We take security seriously at AltVision. The following versions are currently supported with security updates:

AltVision is designed with privacy in mind:

• Local Storage: API keys and settings are stored locally in Chrome's storage (sync/local storage)
• No Telemetry: We do not collect browsing data, analytics, or usage statistics
• External Services: The extension communicates with:
  • Your own OpenAI API keys (user-provided)
  • Cloudflare Worker backend for API key validation

When you provide API keys:

• Keys are stored in Chrome's sync storage (encrypted by Chrome)
• Keys are sent to our Cloudflare Worker for validation and proxying AI requests
• We recommend using API keys with appropriate rate limits and spending caps
• You can remove your API keys at any time from the extension settings

AltVision requests the following Chrome permissions:

• storage - To save settings and API keys locally
• sidePanel - To display the extension UI
• contextMenus - To add right-click menu options
• <all_urls> content scripts - To inject accessibility tooltips on web pages
• Host permission for your Cloudflare Worker domain - For backend API communication (must be configured)

We appreciate responsible disclosure of security vulnerabilities.

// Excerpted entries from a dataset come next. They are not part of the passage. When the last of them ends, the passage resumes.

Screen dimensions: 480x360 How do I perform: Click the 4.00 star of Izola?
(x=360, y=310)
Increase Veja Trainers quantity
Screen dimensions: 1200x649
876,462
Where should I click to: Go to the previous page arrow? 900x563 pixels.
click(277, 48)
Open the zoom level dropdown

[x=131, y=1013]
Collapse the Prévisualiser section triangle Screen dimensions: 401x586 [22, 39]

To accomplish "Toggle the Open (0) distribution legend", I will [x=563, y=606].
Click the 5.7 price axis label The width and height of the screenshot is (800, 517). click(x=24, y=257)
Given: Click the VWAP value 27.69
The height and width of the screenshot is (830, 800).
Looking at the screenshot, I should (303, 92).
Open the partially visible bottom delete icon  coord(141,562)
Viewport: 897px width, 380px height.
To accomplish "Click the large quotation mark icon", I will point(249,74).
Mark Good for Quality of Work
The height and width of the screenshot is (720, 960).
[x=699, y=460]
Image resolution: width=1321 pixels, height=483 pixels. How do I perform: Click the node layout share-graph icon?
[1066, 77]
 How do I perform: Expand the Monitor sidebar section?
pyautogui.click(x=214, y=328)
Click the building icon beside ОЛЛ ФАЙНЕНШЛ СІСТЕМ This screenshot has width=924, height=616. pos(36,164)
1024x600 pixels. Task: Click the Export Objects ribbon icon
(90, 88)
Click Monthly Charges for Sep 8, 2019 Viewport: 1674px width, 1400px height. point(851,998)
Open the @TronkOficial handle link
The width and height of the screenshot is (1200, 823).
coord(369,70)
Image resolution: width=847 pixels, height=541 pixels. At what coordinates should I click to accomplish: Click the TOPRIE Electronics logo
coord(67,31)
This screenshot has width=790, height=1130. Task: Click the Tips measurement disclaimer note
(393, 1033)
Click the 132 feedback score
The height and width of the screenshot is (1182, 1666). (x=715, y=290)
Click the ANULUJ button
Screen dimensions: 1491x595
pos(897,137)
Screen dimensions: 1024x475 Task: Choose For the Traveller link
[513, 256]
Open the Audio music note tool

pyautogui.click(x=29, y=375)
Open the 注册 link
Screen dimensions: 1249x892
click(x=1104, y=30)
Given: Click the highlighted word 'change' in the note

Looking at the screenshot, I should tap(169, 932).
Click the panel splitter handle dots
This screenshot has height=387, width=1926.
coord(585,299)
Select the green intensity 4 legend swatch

If you discover a security issue, please follow these steps:

DO NOT open a public issue for security vulnerabilities.

Instead, please report security vulnerabilities by:

1. Email: Send details to [[email protected]]

   • Use subject line: "[SECURITY] AltVision - Brief Description"

2. Include the following information:

   • Description of the vulnerability
   • Steps to reproduce the issue
   • Potential impact
   • Suggested fix (if you have one)
   • Your contact information for follow-up

1. Acknowledgment: We will acknowledge receipt of your report within 48 hours
2. Initial Assessment: We will provide an initial assessment within 5 business days
3. Updates: We will keep you informed of our progress
4. Resolution: We aim to resolve critical issues within 30 days
5. Credit: With your permission, we will credit you in the security advisory

• Please give us reasonable time to fix the issue before public disclosure
• We will coordinate with you on the disclosure timeline
• We will publicly acknowledge your responsible disclosure (unless you prefer to remain anonymous)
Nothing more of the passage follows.